Anna Rosemond (February 16, 1886 – 1966) was one of the earliest American film actresses of the early silent film era.

==Biography==
Rosemond was born in Philadelphia, Pennsylvania on February 16, 1886. Her father was an Austrian immigrant, her mother a first generation American of German parentage.

==Films==
She started her film acting career in 1910, having a supporting role in the film The Actor's Children, starring Frank Hall Crane, as well as an early film version of Uncle Tom's Cabin, which also starred Crane and early child actress Marie Eline. She starred in fifteen films that year, almost all opposite Crane, to include She Stoops to Conquer, and The Two Roses again opposite Marie Eline and again, Frank Hall Crane. She also appeared in the 1911 film Cinderella, starring Florence La Badie and Frank Hall Crane. She was estimated to have appeared in 250 one and two-reel films, mostly produced by Pathe Studios in New York City.

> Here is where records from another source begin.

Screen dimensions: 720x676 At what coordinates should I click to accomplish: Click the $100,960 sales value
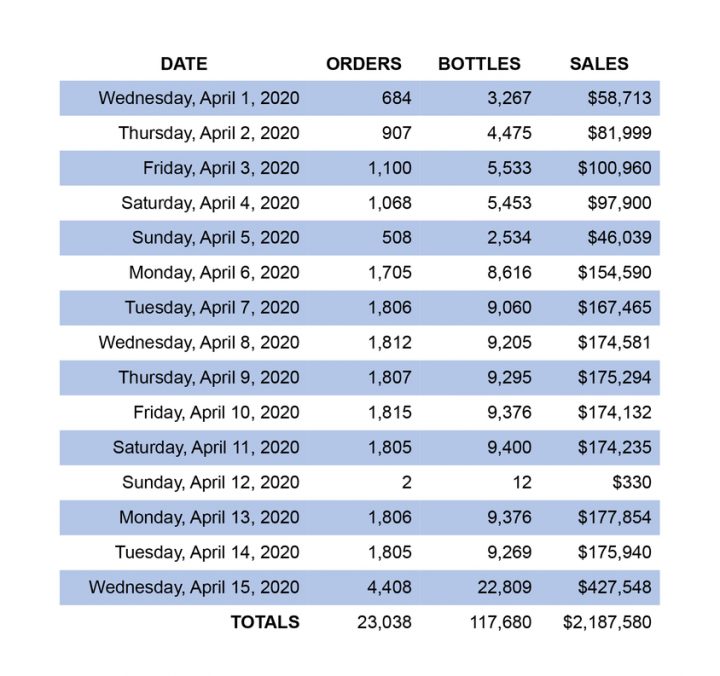[614, 168]
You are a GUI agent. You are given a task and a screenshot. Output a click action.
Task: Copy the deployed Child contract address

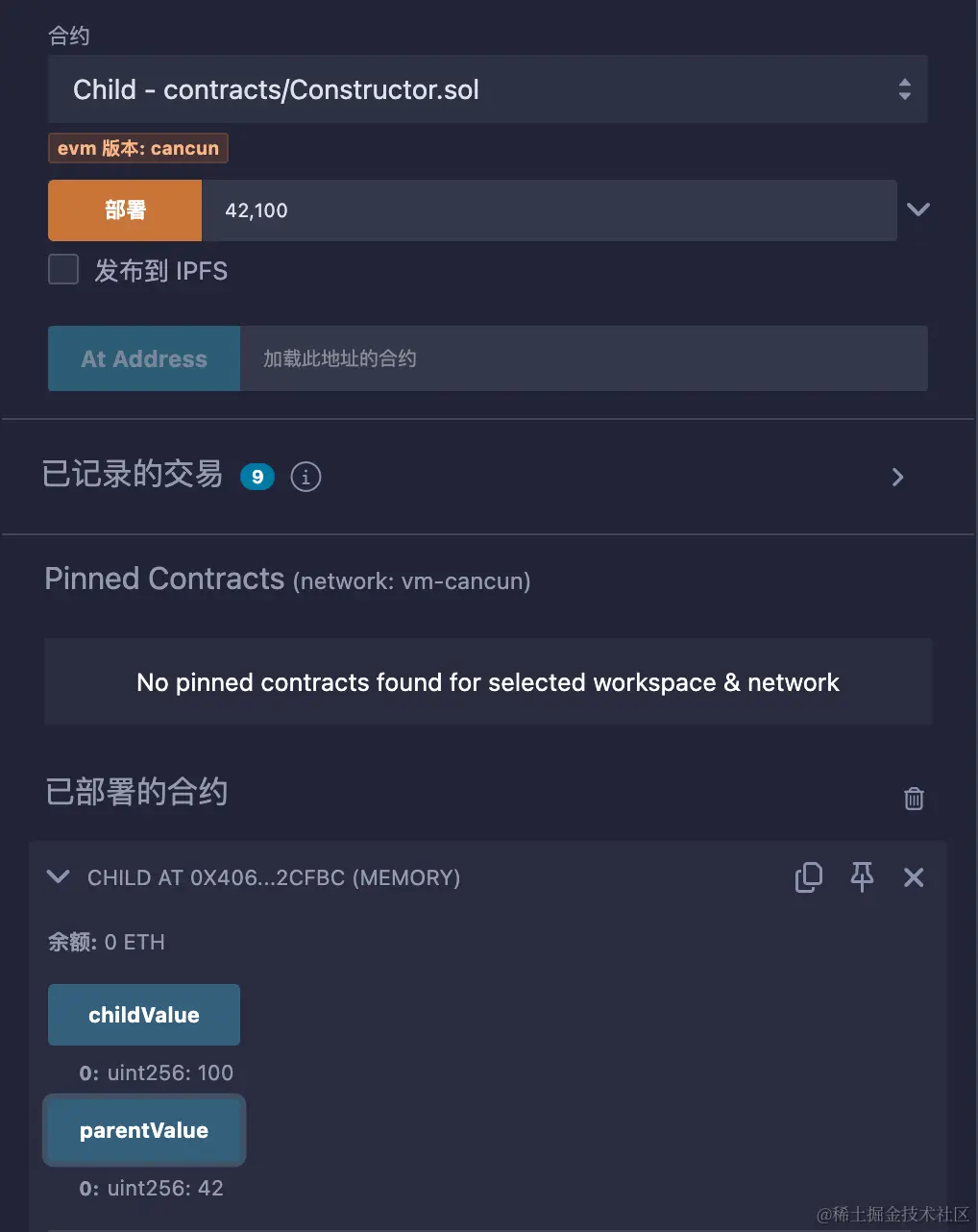pyautogui.click(x=808, y=876)
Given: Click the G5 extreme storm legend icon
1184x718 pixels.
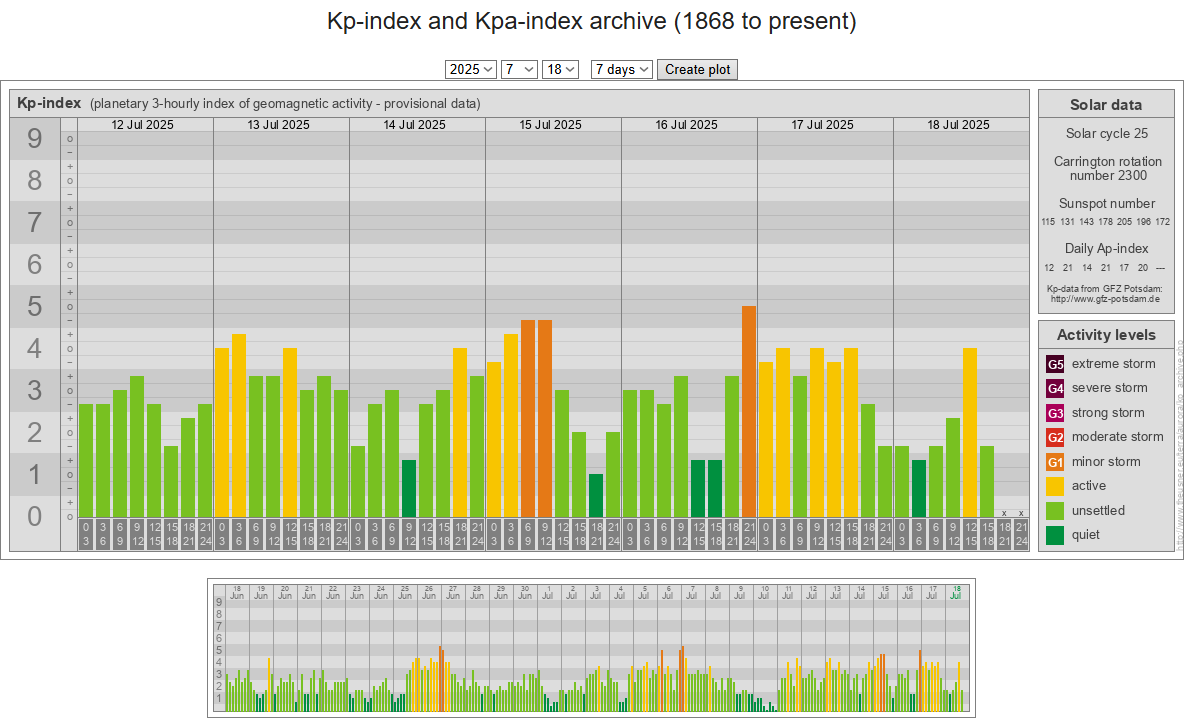Looking at the screenshot, I should pos(1055,364).
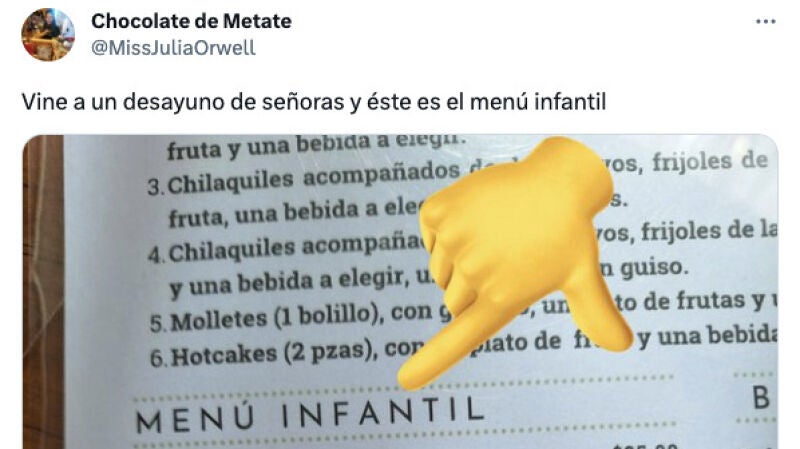Click the MENÚ INFANTIL heading in photo
This screenshot has width=800, height=449.
pyautogui.click(x=310, y=415)
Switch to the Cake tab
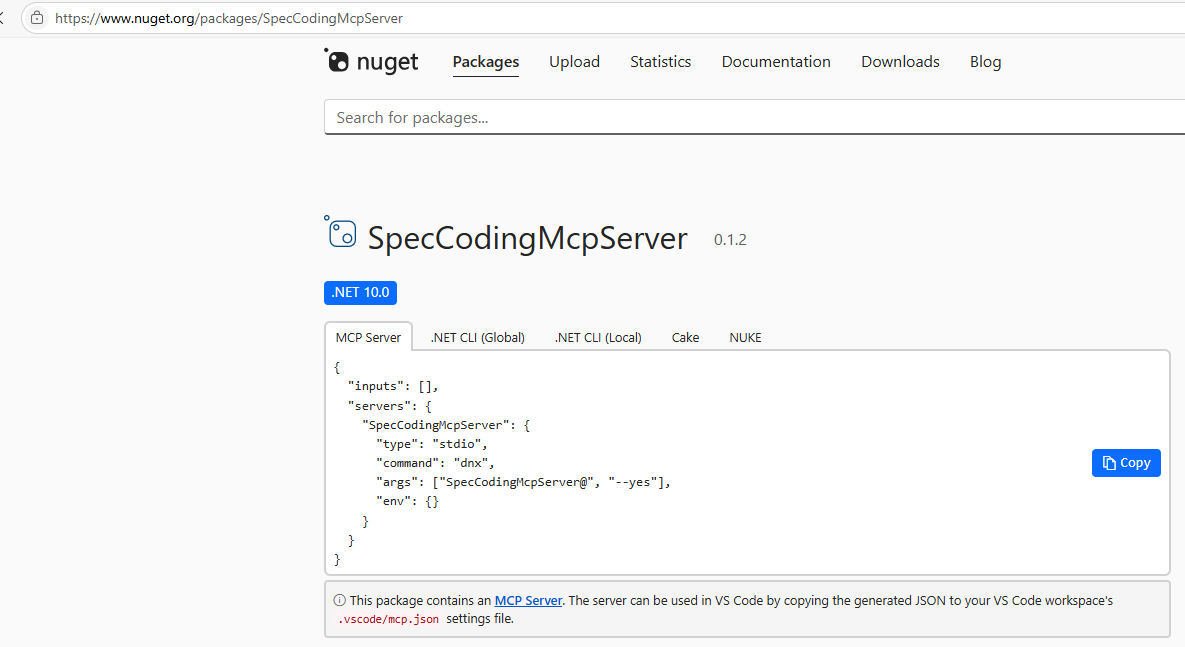Image resolution: width=1185 pixels, height=647 pixels. pyautogui.click(x=685, y=337)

In 1914, she appeared with Charles Hutchinson, Henry Ludlow, Alfred Miller, Albert Prisco, Irene Wallace, and Alfred White in the short film, A Beggar Prince of India. She was cast as Fatima, sister of the prince.

==Family==
Following her departure from film acting, she married George Jenkins Tompkins of Brooklyn, a New York City policeman of English/Irish descent. The two left New York City for California, where she gave birth to one daughter, Irma.

==Later years, death and interment==
When George Jenkins Tompkins died, Anna remarried Daniel Satten, and spent the rest of her life in San Diego, California. She died there on April 3, 1966 at the age of eighty, and was interred at the Cypress View Mausoleum in that city.